Aim of the task
Return each line of the listing in which the word "agent" appears.

Supplied entries
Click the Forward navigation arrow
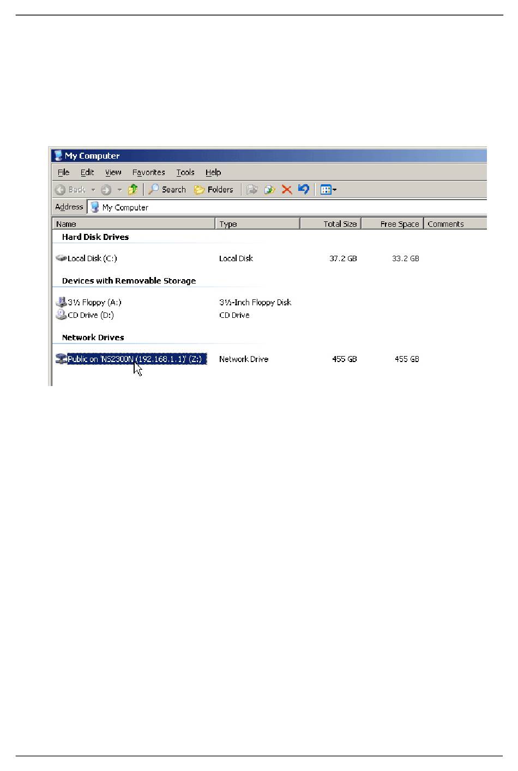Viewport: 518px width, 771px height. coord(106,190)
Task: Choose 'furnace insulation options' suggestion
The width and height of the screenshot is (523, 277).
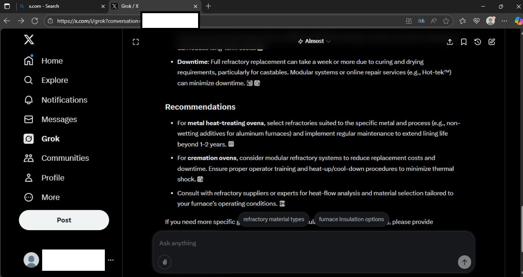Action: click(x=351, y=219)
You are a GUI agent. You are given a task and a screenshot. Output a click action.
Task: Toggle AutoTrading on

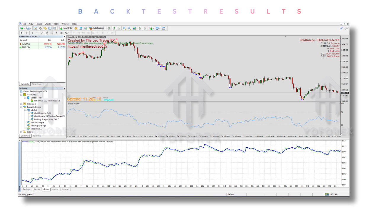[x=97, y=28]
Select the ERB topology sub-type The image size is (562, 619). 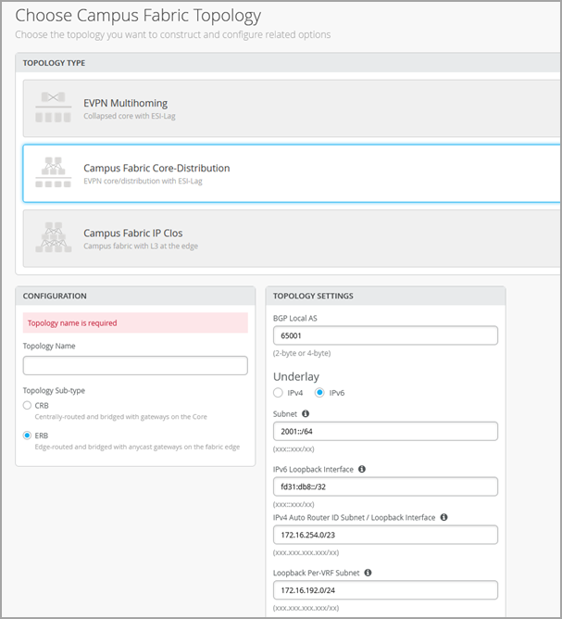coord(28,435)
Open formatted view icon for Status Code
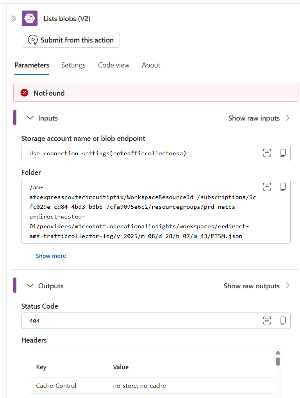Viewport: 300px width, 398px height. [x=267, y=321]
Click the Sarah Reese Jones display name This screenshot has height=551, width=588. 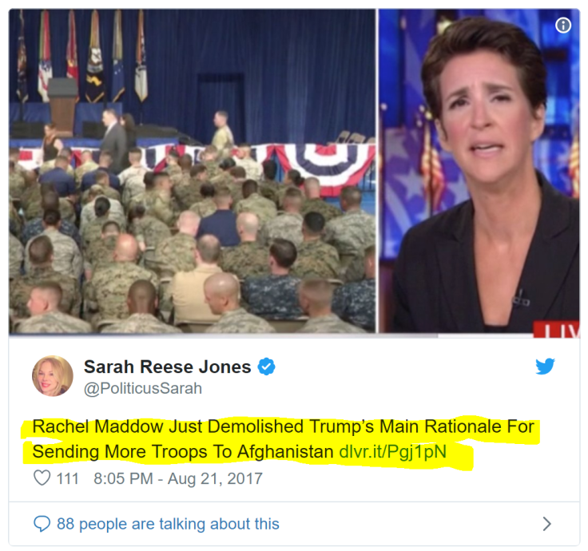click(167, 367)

==

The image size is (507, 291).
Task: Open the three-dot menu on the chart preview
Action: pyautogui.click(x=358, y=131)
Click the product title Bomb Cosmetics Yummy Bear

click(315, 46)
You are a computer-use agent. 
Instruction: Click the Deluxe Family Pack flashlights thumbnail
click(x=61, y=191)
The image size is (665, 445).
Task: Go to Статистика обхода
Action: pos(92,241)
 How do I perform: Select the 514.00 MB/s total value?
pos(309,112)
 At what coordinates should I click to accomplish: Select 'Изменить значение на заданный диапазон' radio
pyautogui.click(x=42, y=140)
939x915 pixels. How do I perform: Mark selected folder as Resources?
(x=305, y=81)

Output for this task
You are a GUI agent. You are given a task and a screenshot. Output a click action.
You are a computer-use agent. 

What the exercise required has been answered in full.